▶

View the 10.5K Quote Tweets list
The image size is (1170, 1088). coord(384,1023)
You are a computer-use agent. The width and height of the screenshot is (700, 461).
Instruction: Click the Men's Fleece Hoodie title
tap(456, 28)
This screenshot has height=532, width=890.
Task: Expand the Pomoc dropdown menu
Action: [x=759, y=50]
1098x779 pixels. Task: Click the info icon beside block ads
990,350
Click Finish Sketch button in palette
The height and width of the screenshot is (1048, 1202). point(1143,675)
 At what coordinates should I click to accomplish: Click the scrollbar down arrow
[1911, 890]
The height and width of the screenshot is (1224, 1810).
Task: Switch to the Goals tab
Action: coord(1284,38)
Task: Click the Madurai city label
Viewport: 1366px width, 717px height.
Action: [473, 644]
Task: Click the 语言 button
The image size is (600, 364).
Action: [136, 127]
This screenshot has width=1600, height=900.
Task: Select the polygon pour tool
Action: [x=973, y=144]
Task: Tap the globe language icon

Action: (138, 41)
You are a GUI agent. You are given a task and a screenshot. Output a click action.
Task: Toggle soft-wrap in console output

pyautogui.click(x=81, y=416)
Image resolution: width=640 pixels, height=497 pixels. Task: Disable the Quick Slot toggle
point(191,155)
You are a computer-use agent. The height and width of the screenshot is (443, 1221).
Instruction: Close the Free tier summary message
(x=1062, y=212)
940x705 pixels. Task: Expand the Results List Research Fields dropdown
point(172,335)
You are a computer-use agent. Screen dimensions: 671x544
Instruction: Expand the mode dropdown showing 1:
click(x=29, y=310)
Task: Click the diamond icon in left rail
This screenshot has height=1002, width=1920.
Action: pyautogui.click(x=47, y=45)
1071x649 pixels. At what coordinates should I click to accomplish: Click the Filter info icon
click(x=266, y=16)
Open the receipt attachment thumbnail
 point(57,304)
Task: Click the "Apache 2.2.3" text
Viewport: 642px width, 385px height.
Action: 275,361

◀

__WHAT TO WORK ON__:
Each line, from the one that holds "Instruction: Close the" through the last line of the entries, must be repeated exactly. Leave out everything else.

__TASK RESULT__:
Instruction: Close the Free tier summary message
(x=1062, y=212)
940x705 pixels. Task: Expand the Results List Research Fields dropdown
point(172,335)
You are a computer-use agent. Screen dimensions: 671x544
Instruction: Expand the mode dropdown showing 1:
click(x=29, y=310)
Task: Click the diamond icon in left rail
This screenshot has height=1002, width=1920.
Action: pyautogui.click(x=47, y=45)
1071x649 pixels. At what coordinates should I click to accomplish: Click the Filter info icon
click(x=266, y=16)
Open the receipt attachment thumbnail
 point(57,304)
Task: Click the "Apache 2.2.3" text
Viewport: 642px width, 385px height.
Action: 275,361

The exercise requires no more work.